In een brief aan minister Ivo Opstelten vraagt branchevereniging Nederland ICT wat de beperkingen zijn van de ‘terughackwet’ die de minister van Veiligheid en Justitie aan de tweede Kamer wil voorleggen. De vereniging waarbij de grootste ICT-bedrijven van Nederland zijn aangesloten, maakt zich ongerust over de reikwijdte van het wetsvoorstel. Daarbij gaat het onder meer over de beperkingen in de definitie van een ‘geautomatiseerd werk’. Vallen daar ook horloges en energiemeters onder?

'Hacken schaadt vertrouwen in ICT'

Nederland ICT ziet ook de schade van internetcriminaliteit en juicht toe dat de minister maatregelen wil nemen.
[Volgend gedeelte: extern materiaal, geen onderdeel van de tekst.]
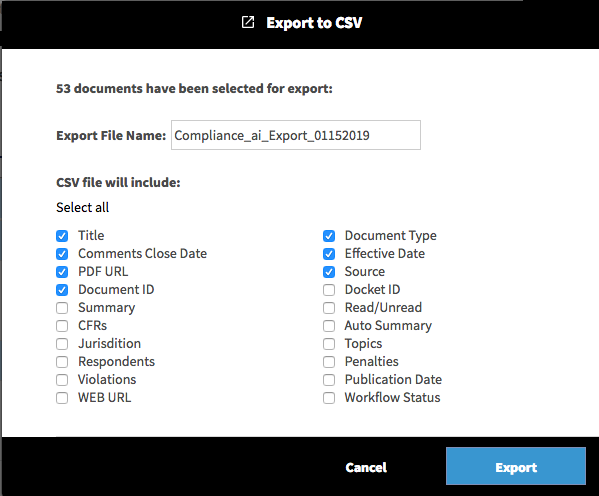Tick the Workflow Status checkbox
The width and height of the screenshot is (599, 496).
[329, 398]
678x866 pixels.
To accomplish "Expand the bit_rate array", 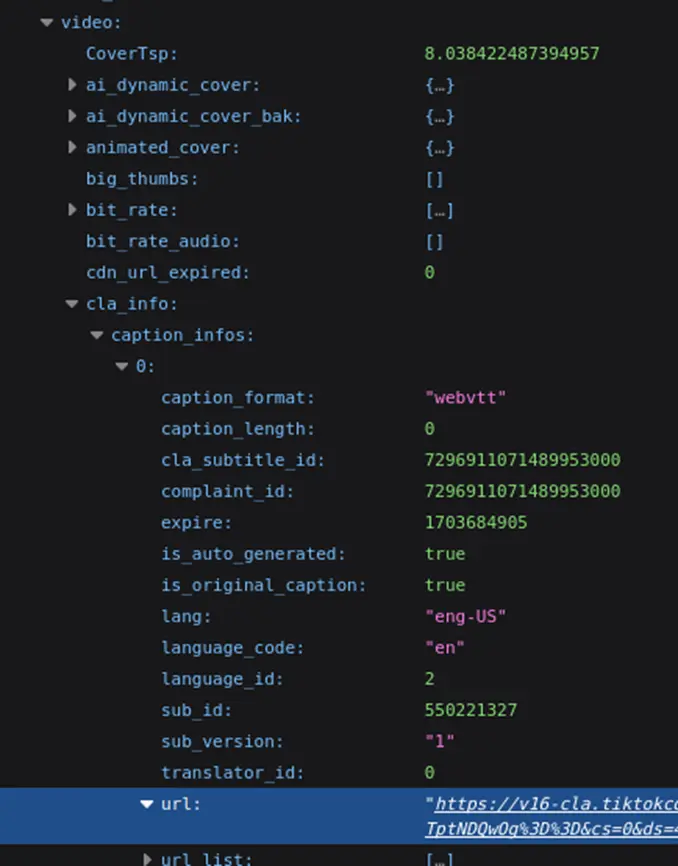I will [71, 210].
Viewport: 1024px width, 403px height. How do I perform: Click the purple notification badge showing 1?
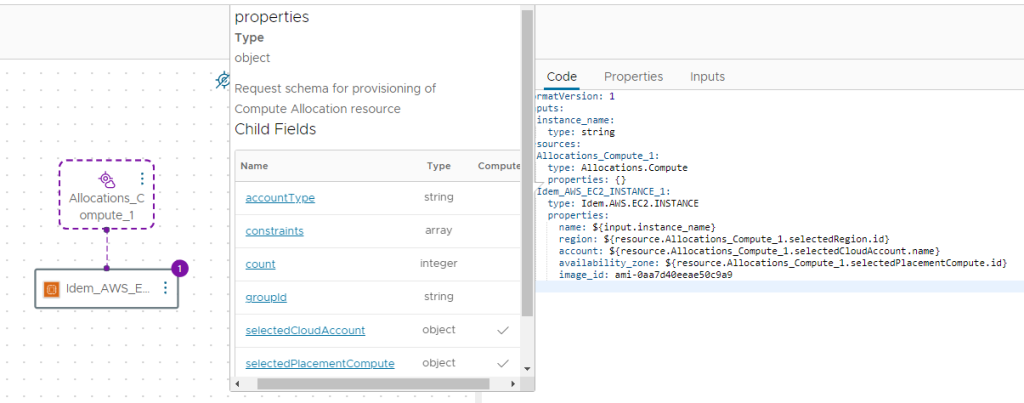(x=179, y=268)
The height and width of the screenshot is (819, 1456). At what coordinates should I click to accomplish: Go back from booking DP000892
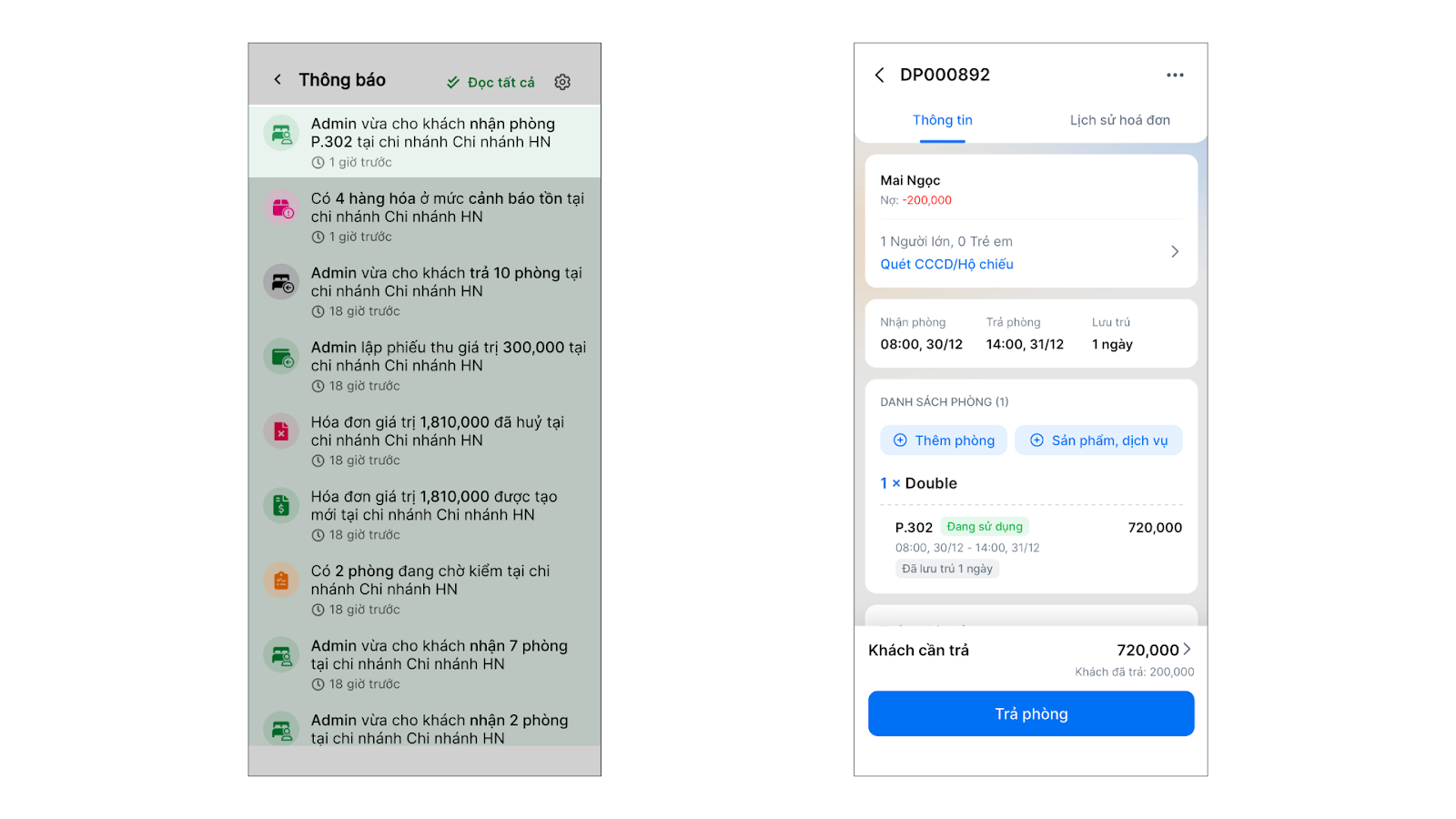tap(879, 76)

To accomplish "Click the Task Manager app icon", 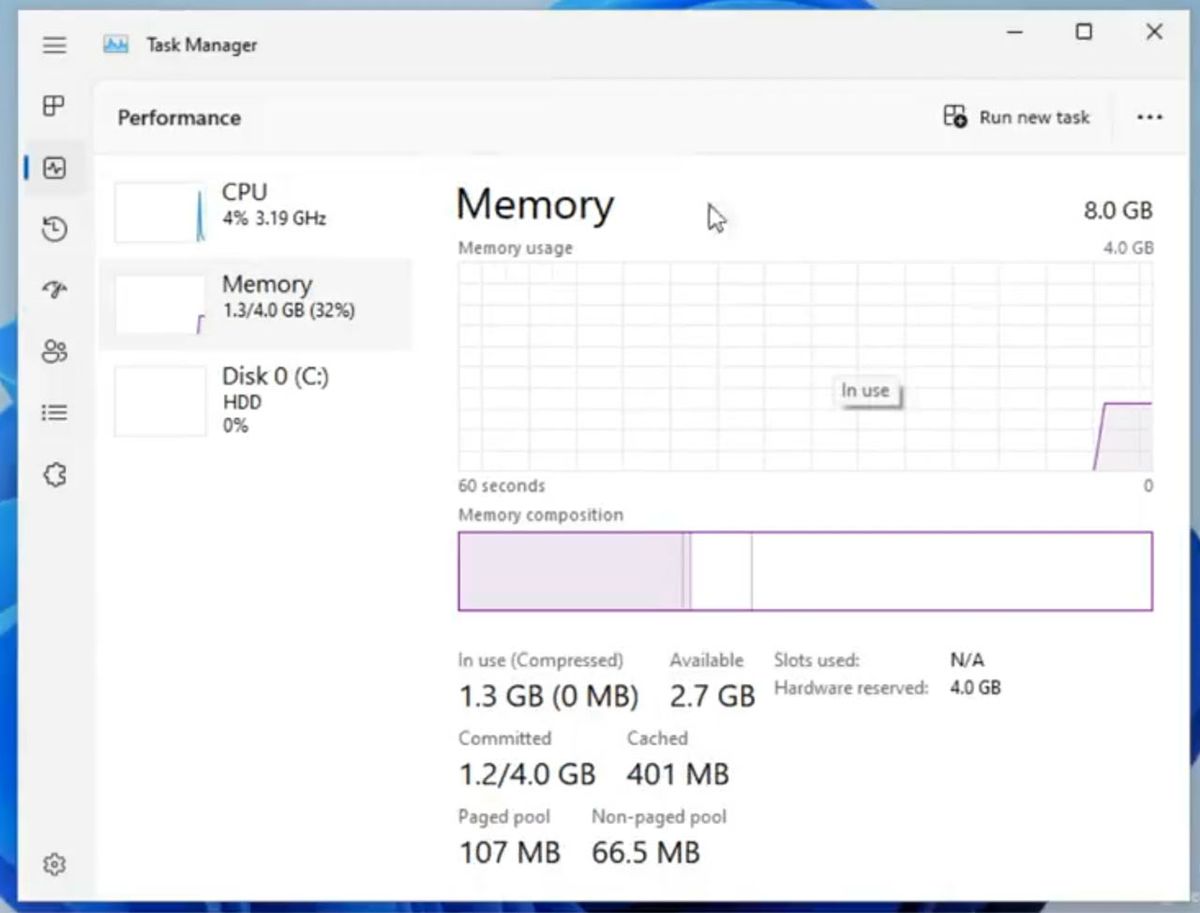I will click(x=116, y=45).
De pakkans is nu immers veel te klein, constateert de branchevereniging. Maar het huidige voorstel maakt Nederland ICT huiverig, met name voor de economische positie van Nederland. Immers, als justitie zo makkelijk mag binnendringen in andermans digitale eigendommen, kan dat het vertrouwen in ICT schaden. En dat kan het gebruik van ICT remmen. “De inzet van ICT draagt bij aan 60 procent van de economische groei in Nederland en 70 procent van alle innovaties zijn ICT-gerelateerd.”
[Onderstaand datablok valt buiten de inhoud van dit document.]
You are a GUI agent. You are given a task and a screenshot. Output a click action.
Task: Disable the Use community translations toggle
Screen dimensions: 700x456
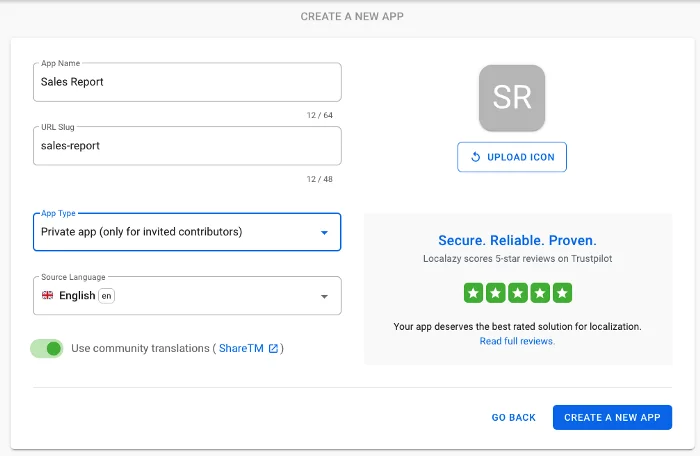(x=47, y=348)
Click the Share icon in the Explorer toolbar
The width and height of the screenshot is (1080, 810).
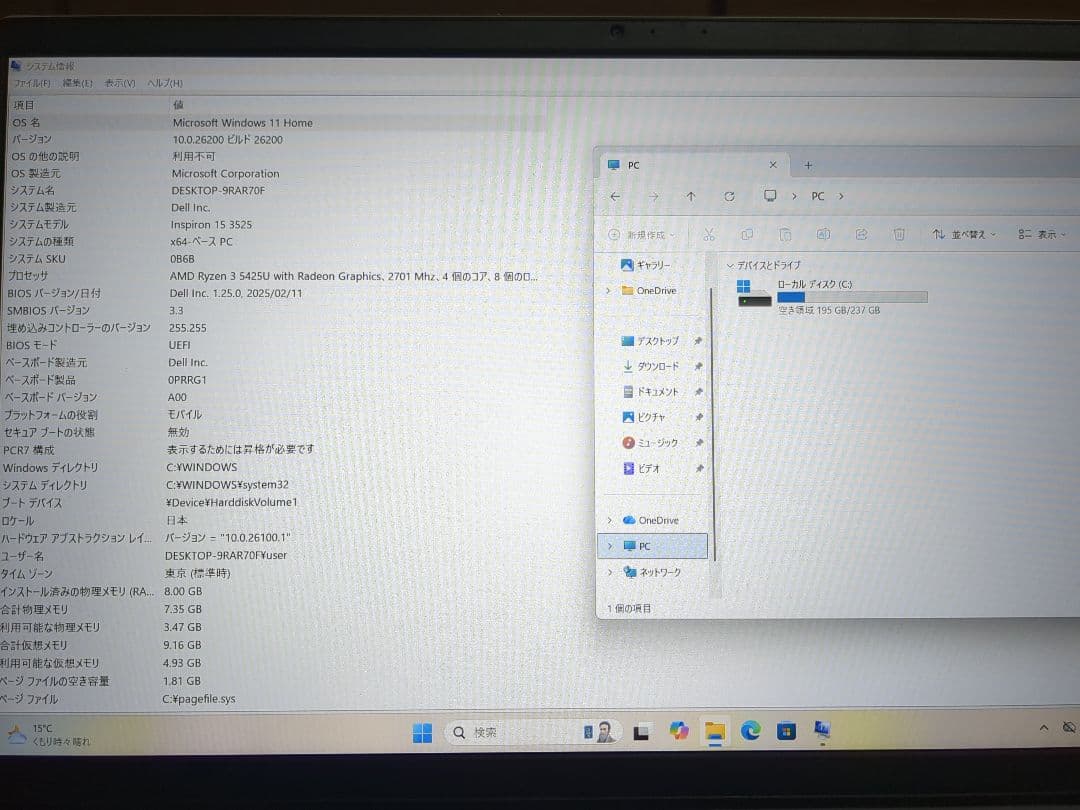(x=862, y=233)
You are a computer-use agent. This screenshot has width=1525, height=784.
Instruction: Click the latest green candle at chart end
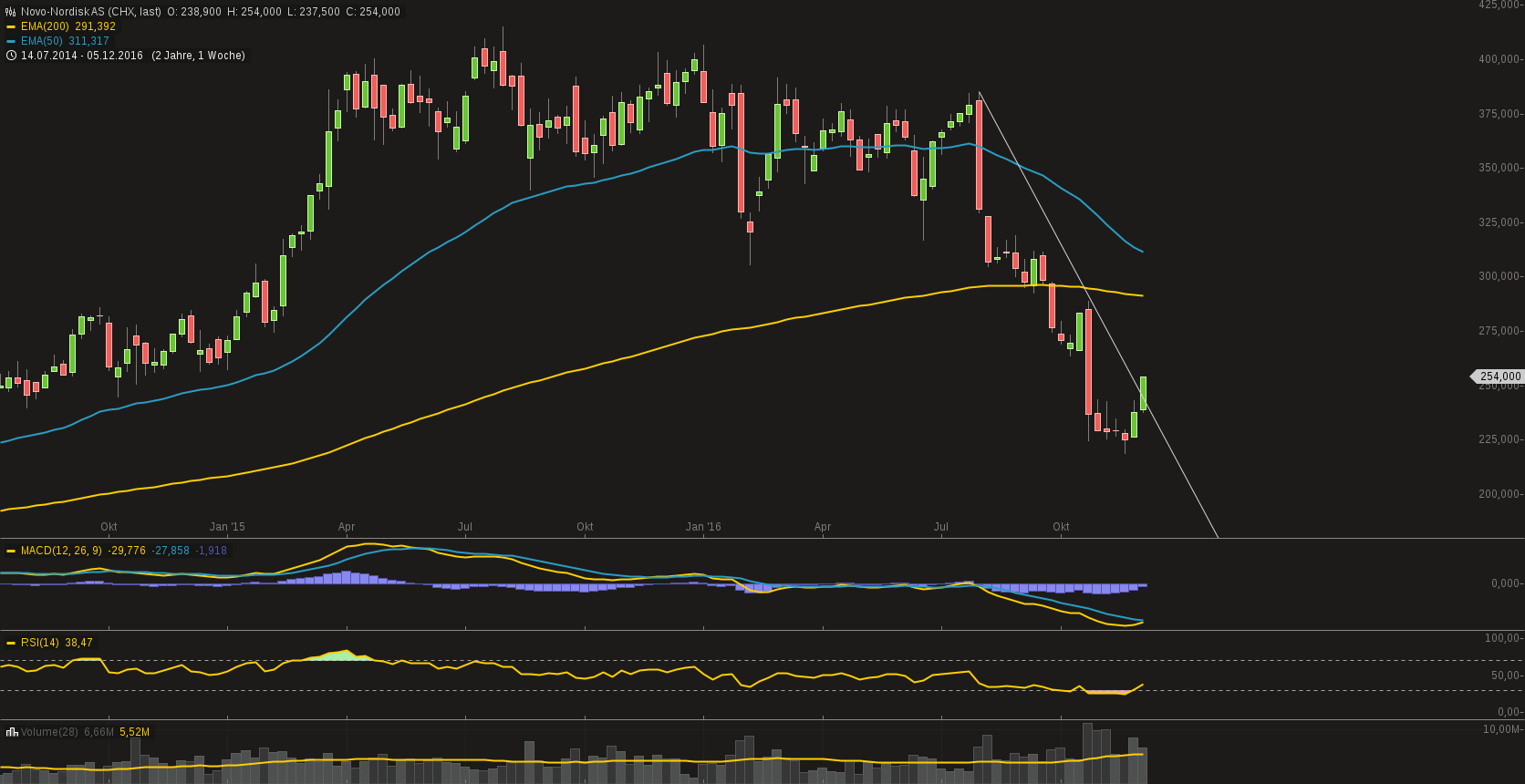[x=1143, y=393]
Verder is Nederland ICT bang dat opsporingsambtenaren schade toebrengen bij het binnendringen van andermans eigendommen. Vooral door het achterlaten van backdoors kan aan het intellectuele eigendom van softwareleveranciers schade worden toegebracht, meent de branchevereniging. Ook zijn de ICT-bedrijven benieuwd wat opsporingsambtenaren doen als ze een kwetsbaarheid in een systeem vinden, vooral als dat een gat is in beveiligingstechnologie, software of firmware met bredere mogelijke gevolgen.
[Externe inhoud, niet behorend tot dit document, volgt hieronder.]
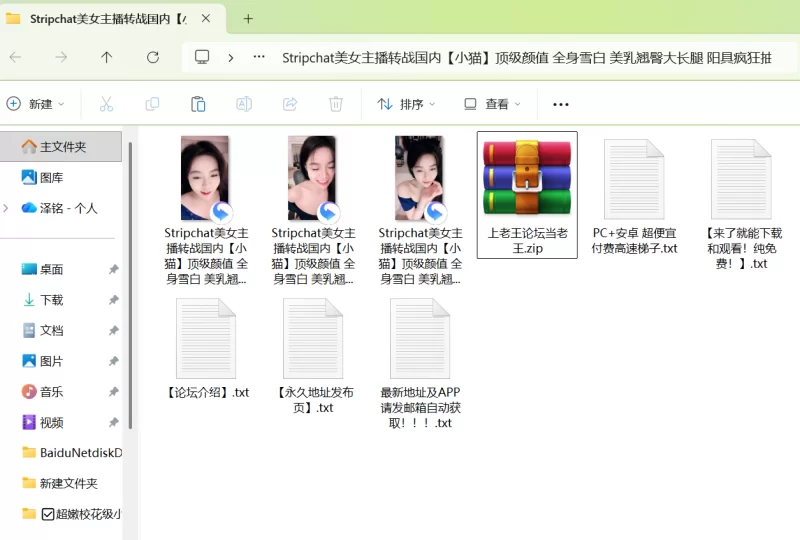This screenshot has height=540, width=800.
Task: Click the Rename icon in toolbar
Action: 244,104
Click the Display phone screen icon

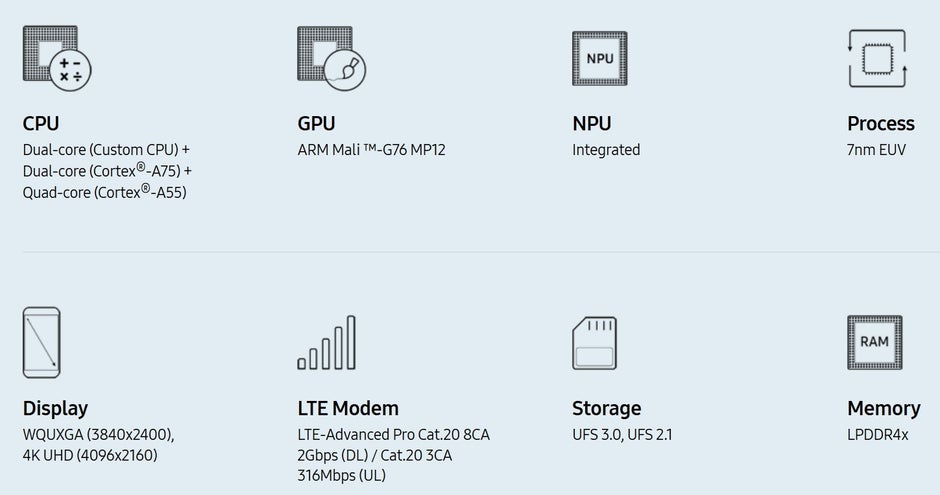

Wat te doen met de meldplicht?

In de brief schrijft Nederland ICT: “Dit roept de vraag op of opsporingsdiensten direct melding maken bij leveranciers van de gevonden kwetsbaarheid (eventueel geanonimiseerd door tussenkomst van het NCSC) wanneer bij het zoeken naar een manier om een geautomatiseerd werk binnen te dringen er een kwetsbaarheid is ontdekt in het systeem. Nederland ICT is daarbij ook benieuwd wat het kabinet verwacht hoe organisaties omgaan met de meldplicht voor cyber security incidenten of datalekken. Zal in het kader van security breach of data breach notification melding gemaakt moeten worden van het binnentreden door opsporingsdiensten?”

Ook is Nederland ICT bang voor navolging van andere landen, die zich dan vrij voelen op Nederlands grondgebied vrij aan het hacken te slaan. De branchevereniging vraagt dan ook aan Opstelten om te zorgen voor een internationaal wettelijk kader.